¿Qué hay detrás de la noción de la (supuesta) “memoria completa”? El autor ensaya una respuesta en este artículo.
Por Luciano Alonso
Aunque quizás ya no exista como actor colectivo y se disuelva en una miríada de organizaciones que van desde la oposición acérrima hasta la asociación estrecha con el poder gubernamental, el movimiento argentino por los derechos humanos consiguió en tres décadas de desarrollo algunos reclamos compartidos. Al decir de Sebastián Pereyra, instaló en la sociedad una noción de justicia y dio a otros actores elementos para pensar sus propios reclamos y su relación con el Estado. Construyó también una memoria social sobre los crímenes del terrorismo de Estado, a pesar de la oposición de casi todos los gobiernos y medios de comunicación empresariales. Y logró que el Estado nacional reasumiera el problema la aplicación de justicia respecto de esos crímenes y que los tribunales recomenzaran a condenar a los culpables, luego de exculpaciones e indultos varios.
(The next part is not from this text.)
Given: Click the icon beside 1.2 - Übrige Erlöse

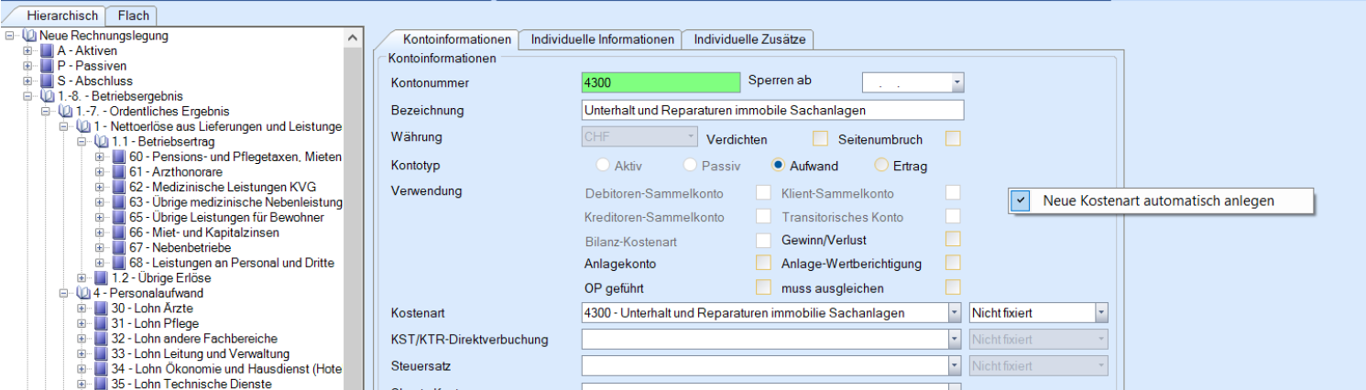Looking at the screenshot, I should [x=101, y=278].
La política de promoción de los juicios a represores por el Estado nacional es el elemento más visible de esa tercera dimensión. No es que el gobierno de Néstor Kirchner haya producido una apertura inédita hacia los reclamos de los organismos; al menos desde la gobernación de Eduardo Duhalde en Buenos Aires éstos fueron revirtiendo su exclusión respecto del Estado. Sin embargo, hay que admitir un vuelco en la política de derechos humanos y la obtención de resultados concretos en las acciones legales.
Esos logros, traducidos en convocatorias judiciales, imputaciones, condenas y cárceles –aún con números reducidísimos y ventajas de las que no gozan los ladrones de gallinas–, produjeron el surgimiento revulsivo de una contra-memoria y de variados intentos por detener tales avances. Tras la inflexión de 2001-2002 se relanzaron las fuerzas de derecha en el plano cultural y mediático. Interpenetrando a casi todas las organizaciones políticas, crecieron con la campaña de Blumberg y con el llamado “conflicto del campo”. La noción de una supuesta “memoria completa” va en ese camino.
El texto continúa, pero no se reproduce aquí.